Santa Fe VIPs sue former state House leader and wife

Feb. 11—A first-in-the-Southwest high-pressure food-processing facility. Investors who included noted Santa Fe philanthropists and leading businessmen and women. The involvement of the then-Speaker of the New Mexico House, whose entrepreneurial wife would serve as CEO.

What could possibly go wrong?

The mix proved combustible. The entity New Mexico Fresh Foods LLC collapsed amid the financial crunch of the COVID-19 pandemic. And a group of investors who say they unfairly lost nearly $4 million in the venture are crying foul, according to a state court lawsuit filed against former state legislator and lawyer Brian Egolf and his wife, Kelly Egolf, who headed the firm that had specialized in juice.

The lawsuit filed last week in 1st Judicial District Court in Santa Fe contends the Egolfs misled investors and formed a new business, Invictus Unlimited, to own with assets of the juice company without disclosing the arrangement to the investors in time for them to stop it. It accuses the Egolfs of breaches of fiduciary duty, constructive fraud and fraudulent concealment, among other acts.

But an attorney for the Egolfs denies any wrongdoing, describing the legal action as a "grudge match driven by the same people who kept their boot on New Mexico Fresh Food's neck."

"This is a frivolous case and the plaintiffs know it," said Mark Baker, an attorney for the Egolfs. He maintained in a statement provided to the Journal that the claims are based on a story Dan Perry, who controls Rowdy Investments, Bob Vladem and other plaintiffs invented to try to "embarrass my clients."

The plaintiffs are: Gail "Peaches" Gilbert Revocable Trust, Ed Berman, Dalicious Concepts LLC, Lustig-Groothuis Revocable Trust, Ellen Vladem Revocable Trust, Robert J. Vladem Revocable Trust and Rowdy Investments.

Their lawsuit alleges that they invested a total of about $3.9 million in the fresh foods company and "lost it all" as the result of actions by the Egolfs. The initial start-up expense of more than $8 million was to turn into about $28 million in net revenue from 2019 to 2023, the lawsuit states. The venture increasingly incurred debt and other financial obligations, requiring a $3.5 million loan for capital expenditures from Wintrust.

The alleged conspiracy involved Egolf setting up a new company, Invictus, finding new investors to pay off the Wintrust loan, and the foreclosure sale of Fresh Foods assets from Wintrust to Invictus in June 2023, all the while getting the couple's personal guarantees of the loan released. The lawsuit states that Invictus has been using the Fresh Foods assets and confidential information obtained from the failed juice venture.

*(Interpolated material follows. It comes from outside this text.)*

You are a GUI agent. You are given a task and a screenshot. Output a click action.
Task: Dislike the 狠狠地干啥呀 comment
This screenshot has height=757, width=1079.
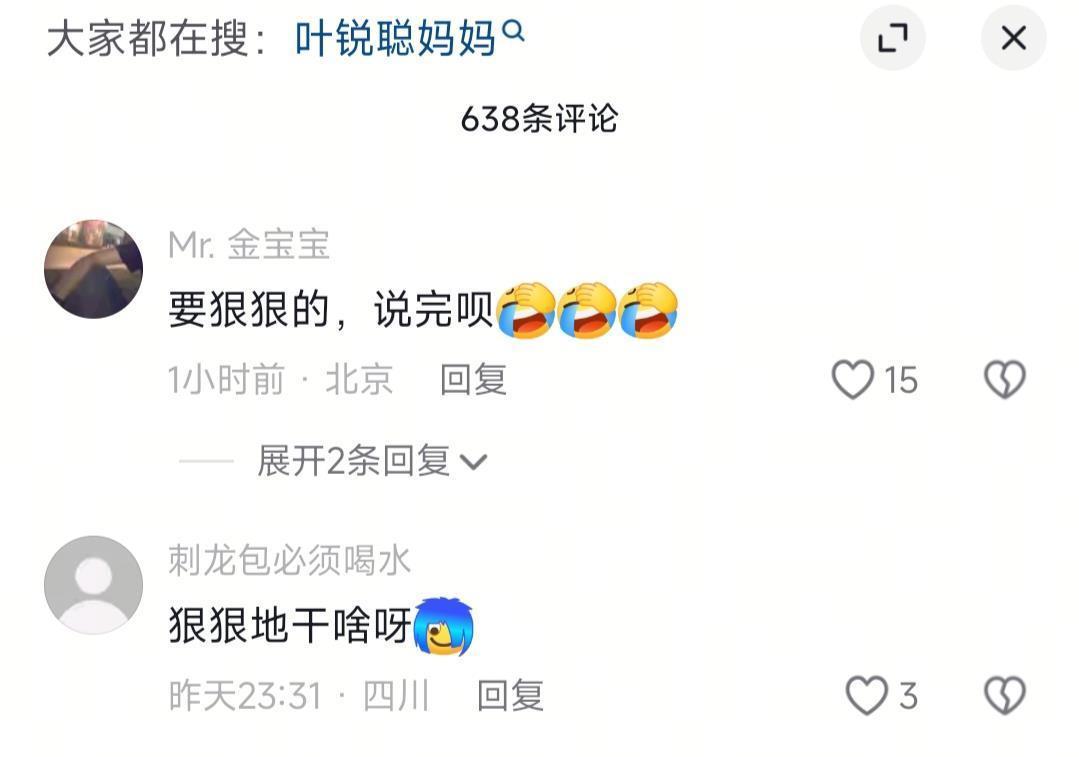coord(1005,695)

All the while, the lawsuit contends, Kelly Egolf led the investors to believe that she, on behalf of the juice company, was still working out the loan for the benefit of the company.

But Baker, representing the Egolfs, countered in a statement, "The plaintiffs decided to kill New Mexico Fresh Foods, and they used their power to do it. Now they want to blame Kelly and Brian Egolf for events the plaintiffs caused by their own conduct."

The investors, who combined had nearly 60% control, blocked efforts by Kelly Egolf to allow her to raise outside funding and save the company, Baker said in a Nov. 22, 2023, letter to Cliff Atkinson, the plaintiffs' attorney. They also wouldn't contribute the needed money for the loan themselves, he added.

Meanwhile, Invictus is the new owner of Fresh Foods, which is still in business.

"Your clients are, by their own admission, wealthy, sophisticated, experienced investors," Baker said in the letter. "They chose to put their money into what they acknowledged they knew was a high risk start up company."

In filing a public lawsuit, Baker said, the plaintiffs also violated a pre-existing agreement to take any disputes they had to arbitration, a private legal process.

Egolf, a Democrat who resigned as House Speaker last year, served in the Legislature from 2009 to 2023. The Vladems are known in part for paying $4 million for perpetual naming rights to the New Mexico Museum of Art Vladem Contemporary, which opened last fall in Santa Fe.

Kelly Egolf started the juice business as Verde Food Co., the assets of which were bought in 2018 by New Mexico Fresh Foods, which she also founded, according to the firm's website.

New Mexico Fresh Foods, once touted by state economic development leaders and the Bernalillo County Commission, purchased a high-pressure food-processing machine to extend the shelf life of its products and planned to offer high-pressure processing services to customers.